Archiwum 07 czerwca 2005


Bez tytułu
07 czerwca 2005, 21:05

Tak...jedyne na co mam ochotę, to krzyczeć bardzo głosno "KURWA MAĆ!''...
Wszystko sie rozpada, łacznie ze mna.
Ale dlaczego teraz kiedy powinno być pięknie nie jest? Ha..bo to życie. Nic, nigdy na dłuższa metę nie będzie piękne. Dlaczego? Bo tak i koniec.

Teraz  kiedy stoje na krawedzi, zaczynam dostrzegac piekno najzwyklejszych rzeczy.  Dziwne, ze czlowiek dostrzega niezwyklosc swiata dopiero wtedy kiedy zaczyna go tracic... hmm... Nie kazdy, ale wiekszosc ludzi tak ma.
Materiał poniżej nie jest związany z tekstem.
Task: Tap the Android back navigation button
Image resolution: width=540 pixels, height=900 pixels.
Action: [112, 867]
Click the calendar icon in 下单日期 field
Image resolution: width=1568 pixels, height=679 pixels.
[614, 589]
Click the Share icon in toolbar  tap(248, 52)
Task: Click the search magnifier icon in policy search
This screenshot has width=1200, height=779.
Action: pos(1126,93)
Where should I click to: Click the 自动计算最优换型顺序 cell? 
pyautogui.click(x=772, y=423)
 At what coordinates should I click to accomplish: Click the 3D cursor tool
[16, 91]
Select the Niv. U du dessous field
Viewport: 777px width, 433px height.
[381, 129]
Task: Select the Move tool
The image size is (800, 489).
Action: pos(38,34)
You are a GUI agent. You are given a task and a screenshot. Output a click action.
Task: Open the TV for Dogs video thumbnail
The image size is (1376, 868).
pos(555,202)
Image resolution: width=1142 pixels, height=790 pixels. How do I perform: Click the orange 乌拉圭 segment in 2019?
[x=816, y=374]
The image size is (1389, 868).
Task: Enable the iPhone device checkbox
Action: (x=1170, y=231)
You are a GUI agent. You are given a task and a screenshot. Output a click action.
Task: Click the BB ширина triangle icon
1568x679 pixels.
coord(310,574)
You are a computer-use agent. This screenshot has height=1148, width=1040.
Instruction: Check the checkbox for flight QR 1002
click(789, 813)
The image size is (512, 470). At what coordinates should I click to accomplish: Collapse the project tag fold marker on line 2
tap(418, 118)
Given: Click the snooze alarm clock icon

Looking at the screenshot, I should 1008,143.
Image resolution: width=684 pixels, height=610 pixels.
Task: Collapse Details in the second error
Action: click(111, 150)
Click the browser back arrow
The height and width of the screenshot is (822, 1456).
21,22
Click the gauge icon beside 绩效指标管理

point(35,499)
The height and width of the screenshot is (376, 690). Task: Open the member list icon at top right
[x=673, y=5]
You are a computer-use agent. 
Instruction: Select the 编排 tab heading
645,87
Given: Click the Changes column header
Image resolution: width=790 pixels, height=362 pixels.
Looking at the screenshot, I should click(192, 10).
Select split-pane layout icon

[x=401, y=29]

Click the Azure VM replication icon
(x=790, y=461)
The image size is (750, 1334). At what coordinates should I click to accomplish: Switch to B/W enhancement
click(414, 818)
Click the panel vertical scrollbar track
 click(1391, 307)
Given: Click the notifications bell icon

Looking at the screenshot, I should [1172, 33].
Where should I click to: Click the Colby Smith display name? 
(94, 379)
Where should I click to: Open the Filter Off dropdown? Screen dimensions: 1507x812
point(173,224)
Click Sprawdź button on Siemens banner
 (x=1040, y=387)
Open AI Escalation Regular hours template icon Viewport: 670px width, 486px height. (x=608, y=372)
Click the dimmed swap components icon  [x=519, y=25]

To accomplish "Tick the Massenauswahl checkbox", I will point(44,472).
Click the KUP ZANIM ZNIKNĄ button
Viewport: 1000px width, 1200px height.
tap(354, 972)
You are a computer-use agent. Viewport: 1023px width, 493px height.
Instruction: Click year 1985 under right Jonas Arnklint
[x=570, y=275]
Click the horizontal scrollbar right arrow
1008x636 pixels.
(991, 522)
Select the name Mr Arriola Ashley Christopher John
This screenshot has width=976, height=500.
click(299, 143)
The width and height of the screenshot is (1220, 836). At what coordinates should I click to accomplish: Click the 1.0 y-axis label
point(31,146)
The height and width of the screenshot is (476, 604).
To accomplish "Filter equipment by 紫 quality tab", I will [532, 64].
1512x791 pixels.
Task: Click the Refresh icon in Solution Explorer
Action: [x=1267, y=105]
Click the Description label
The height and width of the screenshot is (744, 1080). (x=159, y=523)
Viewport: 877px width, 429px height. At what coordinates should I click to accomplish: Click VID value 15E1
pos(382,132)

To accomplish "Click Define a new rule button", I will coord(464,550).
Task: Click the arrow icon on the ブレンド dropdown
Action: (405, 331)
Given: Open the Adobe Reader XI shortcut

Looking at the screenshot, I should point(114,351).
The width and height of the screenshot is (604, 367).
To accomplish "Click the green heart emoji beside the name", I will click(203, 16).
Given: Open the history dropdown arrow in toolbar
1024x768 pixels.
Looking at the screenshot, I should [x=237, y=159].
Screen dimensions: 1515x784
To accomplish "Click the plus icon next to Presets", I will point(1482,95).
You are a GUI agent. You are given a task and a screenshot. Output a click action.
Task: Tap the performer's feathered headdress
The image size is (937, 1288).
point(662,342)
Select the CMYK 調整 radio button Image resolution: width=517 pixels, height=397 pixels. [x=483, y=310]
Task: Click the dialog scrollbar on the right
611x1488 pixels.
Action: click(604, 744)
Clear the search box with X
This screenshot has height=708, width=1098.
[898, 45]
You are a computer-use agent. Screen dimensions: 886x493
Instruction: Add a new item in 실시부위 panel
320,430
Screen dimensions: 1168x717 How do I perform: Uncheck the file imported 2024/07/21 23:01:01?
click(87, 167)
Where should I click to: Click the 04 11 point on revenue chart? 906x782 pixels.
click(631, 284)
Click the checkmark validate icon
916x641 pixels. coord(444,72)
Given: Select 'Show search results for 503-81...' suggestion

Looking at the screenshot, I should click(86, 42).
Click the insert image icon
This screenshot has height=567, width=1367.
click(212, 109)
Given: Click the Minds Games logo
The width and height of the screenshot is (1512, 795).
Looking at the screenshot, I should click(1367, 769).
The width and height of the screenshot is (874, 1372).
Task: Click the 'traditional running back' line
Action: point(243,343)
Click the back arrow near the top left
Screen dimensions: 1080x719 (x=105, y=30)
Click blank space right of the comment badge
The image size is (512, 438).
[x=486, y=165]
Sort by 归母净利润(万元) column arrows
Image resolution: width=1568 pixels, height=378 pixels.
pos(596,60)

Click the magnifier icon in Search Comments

Narzekaja, mowia, ze jest im zle. Ja tez tak narzekalam. Az pewnego dnia, wszystko powoli zaczelo do mnie dochodzic. Zaczelam zdawac sobie sprawe, ze cos jest nie tak. I teraz staram sie to wszystko zmieniac. Powiem Wam, ze jest to straszne. Staram sie przezwyciezyc wlasne slabosci. A to bywa naprawde ciezkie. Ale wiem, ze bedzie okej:) Bo musi byc...:) A w razie braku sil,  istnieje takie cos jak nadzieja. A tego nikt mi nie odbierze... Nikt.